» To do
Exactly as they appear, copy the lines of the listing from the one containing "Click the Suchen search input field" through the final line, both included, and nothing else.

» Data records
"""

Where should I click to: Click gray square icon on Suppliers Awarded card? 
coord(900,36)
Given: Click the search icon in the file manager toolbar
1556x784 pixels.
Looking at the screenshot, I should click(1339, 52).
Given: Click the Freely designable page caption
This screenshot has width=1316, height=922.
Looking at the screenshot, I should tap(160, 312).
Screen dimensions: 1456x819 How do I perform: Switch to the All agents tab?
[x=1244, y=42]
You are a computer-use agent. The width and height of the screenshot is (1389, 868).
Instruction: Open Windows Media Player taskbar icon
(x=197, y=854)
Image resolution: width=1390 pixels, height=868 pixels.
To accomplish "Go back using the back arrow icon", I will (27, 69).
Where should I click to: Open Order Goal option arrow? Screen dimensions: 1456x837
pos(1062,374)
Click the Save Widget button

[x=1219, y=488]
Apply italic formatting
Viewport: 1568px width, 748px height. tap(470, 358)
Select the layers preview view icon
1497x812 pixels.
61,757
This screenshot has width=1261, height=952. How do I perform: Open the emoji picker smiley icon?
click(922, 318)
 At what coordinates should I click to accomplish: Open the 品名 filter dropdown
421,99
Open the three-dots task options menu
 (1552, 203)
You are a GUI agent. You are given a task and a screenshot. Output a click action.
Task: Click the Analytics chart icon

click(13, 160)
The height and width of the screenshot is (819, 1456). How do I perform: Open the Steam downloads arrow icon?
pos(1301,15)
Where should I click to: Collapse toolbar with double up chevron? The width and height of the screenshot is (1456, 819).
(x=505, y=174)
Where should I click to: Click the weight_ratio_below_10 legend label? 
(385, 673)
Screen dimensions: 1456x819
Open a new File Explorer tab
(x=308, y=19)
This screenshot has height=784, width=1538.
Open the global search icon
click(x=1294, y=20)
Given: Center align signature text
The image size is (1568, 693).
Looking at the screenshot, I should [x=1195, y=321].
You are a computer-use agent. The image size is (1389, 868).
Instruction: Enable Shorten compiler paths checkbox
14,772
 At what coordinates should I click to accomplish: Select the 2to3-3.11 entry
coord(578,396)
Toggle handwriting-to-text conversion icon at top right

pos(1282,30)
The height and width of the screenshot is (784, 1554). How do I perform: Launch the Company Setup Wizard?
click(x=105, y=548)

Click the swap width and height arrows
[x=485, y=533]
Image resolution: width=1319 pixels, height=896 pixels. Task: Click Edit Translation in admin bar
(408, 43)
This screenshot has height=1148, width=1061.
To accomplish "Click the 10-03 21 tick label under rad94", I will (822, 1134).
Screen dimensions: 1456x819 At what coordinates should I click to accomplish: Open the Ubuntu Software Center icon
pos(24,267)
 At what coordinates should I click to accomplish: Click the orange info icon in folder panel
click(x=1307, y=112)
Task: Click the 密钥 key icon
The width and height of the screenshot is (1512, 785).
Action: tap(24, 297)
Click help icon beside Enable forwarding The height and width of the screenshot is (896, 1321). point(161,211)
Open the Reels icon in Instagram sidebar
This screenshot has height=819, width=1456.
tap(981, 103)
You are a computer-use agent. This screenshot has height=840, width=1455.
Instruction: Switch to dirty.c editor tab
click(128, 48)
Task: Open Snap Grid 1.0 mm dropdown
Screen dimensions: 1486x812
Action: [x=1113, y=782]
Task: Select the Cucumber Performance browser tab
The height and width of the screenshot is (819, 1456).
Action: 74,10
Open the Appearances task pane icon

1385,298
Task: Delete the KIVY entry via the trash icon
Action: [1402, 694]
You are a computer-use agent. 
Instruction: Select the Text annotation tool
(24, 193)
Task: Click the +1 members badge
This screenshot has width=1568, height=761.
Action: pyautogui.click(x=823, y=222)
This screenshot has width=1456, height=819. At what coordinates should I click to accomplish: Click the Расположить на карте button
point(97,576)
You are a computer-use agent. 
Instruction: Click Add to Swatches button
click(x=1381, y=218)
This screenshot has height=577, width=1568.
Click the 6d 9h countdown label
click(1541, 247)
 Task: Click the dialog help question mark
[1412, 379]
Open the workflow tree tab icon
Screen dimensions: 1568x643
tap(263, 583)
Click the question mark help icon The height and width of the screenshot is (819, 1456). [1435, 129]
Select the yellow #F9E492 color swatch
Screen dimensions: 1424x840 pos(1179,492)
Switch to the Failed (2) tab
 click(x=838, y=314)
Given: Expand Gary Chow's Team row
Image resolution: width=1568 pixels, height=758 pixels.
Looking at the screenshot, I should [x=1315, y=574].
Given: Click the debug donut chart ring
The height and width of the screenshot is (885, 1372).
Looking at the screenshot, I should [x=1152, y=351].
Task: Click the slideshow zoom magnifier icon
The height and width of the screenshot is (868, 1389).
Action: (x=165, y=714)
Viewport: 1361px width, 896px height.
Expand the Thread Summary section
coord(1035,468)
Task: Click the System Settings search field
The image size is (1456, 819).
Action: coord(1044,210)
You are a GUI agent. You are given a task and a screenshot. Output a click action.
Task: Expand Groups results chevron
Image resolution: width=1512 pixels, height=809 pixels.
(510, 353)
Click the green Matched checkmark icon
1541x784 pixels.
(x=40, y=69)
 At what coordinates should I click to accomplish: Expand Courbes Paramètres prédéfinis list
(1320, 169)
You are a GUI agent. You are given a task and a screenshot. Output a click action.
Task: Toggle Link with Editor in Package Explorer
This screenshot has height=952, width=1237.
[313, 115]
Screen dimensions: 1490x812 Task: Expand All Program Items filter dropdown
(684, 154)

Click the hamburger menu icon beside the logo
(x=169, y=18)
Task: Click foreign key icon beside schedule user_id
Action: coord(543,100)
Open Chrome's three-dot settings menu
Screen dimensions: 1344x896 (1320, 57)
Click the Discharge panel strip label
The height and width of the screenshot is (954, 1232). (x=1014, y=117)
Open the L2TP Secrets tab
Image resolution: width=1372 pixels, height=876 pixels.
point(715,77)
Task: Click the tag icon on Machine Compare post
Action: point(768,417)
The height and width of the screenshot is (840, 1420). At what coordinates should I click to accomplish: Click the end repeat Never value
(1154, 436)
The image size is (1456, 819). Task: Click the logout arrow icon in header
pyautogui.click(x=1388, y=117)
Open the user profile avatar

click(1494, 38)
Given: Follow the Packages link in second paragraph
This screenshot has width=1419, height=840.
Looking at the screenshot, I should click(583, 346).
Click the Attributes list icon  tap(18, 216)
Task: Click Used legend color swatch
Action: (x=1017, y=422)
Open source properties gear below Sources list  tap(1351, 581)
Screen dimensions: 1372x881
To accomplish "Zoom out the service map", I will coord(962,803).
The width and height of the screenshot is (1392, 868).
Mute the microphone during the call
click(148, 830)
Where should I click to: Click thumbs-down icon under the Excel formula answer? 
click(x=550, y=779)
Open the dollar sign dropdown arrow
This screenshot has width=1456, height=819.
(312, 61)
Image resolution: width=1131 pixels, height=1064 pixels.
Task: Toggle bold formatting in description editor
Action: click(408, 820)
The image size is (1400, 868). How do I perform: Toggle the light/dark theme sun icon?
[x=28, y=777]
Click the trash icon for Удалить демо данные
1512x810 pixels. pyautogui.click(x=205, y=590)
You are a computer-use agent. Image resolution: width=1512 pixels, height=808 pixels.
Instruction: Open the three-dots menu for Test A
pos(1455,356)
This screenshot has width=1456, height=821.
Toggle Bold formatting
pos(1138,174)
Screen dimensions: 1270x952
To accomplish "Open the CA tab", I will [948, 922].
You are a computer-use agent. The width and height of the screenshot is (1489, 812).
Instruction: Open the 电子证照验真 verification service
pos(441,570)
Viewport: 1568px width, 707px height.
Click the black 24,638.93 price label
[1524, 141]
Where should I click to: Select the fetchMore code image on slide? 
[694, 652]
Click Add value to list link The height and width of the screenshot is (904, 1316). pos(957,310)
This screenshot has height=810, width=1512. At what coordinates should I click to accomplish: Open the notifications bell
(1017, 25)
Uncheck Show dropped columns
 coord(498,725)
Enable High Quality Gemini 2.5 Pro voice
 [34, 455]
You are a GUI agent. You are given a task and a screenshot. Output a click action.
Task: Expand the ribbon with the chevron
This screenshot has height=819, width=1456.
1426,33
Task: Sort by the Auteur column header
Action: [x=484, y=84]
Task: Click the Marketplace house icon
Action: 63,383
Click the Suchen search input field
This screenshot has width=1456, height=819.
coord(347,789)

"""

» Task result
Click the Suchen search input field
This screenshot has width=1456, height=819.
coord(347,789)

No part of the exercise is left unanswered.